## [INSTRUCTIONS TO FOLLOW]
For the listing that follows, give again exactly the lines from the one with "Back to top (102, 2390)" to the one with "Home (686, 487)", including both.

------------------------------------

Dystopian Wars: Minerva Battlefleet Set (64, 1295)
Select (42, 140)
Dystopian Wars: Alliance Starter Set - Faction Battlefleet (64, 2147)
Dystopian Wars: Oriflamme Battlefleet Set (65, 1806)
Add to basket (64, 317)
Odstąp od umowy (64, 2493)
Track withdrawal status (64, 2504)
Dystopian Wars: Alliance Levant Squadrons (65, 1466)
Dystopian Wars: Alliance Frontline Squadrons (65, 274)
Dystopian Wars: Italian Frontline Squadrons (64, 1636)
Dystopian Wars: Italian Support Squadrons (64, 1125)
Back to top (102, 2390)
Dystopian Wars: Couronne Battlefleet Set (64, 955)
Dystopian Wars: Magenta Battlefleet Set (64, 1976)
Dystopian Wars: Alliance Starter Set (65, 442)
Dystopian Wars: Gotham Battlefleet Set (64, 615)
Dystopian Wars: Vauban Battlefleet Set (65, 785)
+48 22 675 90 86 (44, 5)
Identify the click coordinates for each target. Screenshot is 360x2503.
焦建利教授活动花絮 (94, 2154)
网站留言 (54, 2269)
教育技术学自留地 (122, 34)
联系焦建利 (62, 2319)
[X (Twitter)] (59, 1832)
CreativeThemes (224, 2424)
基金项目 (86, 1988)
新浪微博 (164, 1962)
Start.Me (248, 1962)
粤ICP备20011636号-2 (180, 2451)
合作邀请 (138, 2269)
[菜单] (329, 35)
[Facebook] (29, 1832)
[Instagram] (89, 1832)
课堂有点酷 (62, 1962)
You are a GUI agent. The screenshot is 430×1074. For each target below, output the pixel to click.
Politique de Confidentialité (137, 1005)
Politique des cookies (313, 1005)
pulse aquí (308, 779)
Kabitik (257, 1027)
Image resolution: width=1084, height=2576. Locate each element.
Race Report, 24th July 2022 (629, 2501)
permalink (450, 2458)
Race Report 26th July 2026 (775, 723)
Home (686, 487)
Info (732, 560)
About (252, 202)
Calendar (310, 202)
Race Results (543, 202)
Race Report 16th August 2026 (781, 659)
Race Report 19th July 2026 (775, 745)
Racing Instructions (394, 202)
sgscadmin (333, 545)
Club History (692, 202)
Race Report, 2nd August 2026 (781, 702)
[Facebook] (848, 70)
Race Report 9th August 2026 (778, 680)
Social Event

------------------------------------

## [RESPONSE TO THIS EXERCISE]
Back to top (102, 2390)
Dystopian Wars: Couronne Battlefleet Set (64, 955)
Dystopian Wars: Magenta Battlefleet Set (64, 1976)
Dystopian Wars: Alliance Starter Set (65, 442)
Dystopian Wars: Gotham Battlefleet Set (64, 615)
Dystopian Wars: Vauban Battlefleet Set (65, 785)
+48 22 675 90 86 (44, 5)
Identify the click coordinates for each target. Screenshot is 360x2503.
焦建利教授活动花絮 (94, 2154)
网站留言 (54, 2269)
教育技术学自留地 (122, 34)
联系焦建利 (62, 2319)
[X (Twitter)] (59, 1832)
CreativeThemes (224, 2424)
基金项目 (86, 1988)
新浪微博 (164, 1962)
Start.Me (248, 1962)
粤ICP备20011636号-2 (180, 2451)
合作邀请 (138, 2269)
[菜单] (329, 35)
[Facebook] (29, 1832)
[Instagram] (89, 1832)
课堂有点酷 (62, 1962)
You are a GUI agent. The screenshot is 430×1074. For each target below, output the pixel to click.
Politique de Confidentialité (137, 1005)
Politique des cookies (313, 1005)
pulse aquí (308, 779)
Kabitik (257, 1027)
Image resolution: width=1084, height=2576. Locate each element.
Race Report, 24th July 2022 (629, 2501)
permalink (450, 2458)
Race Report 26th July 2026 (775, 723)
Home (686, 487)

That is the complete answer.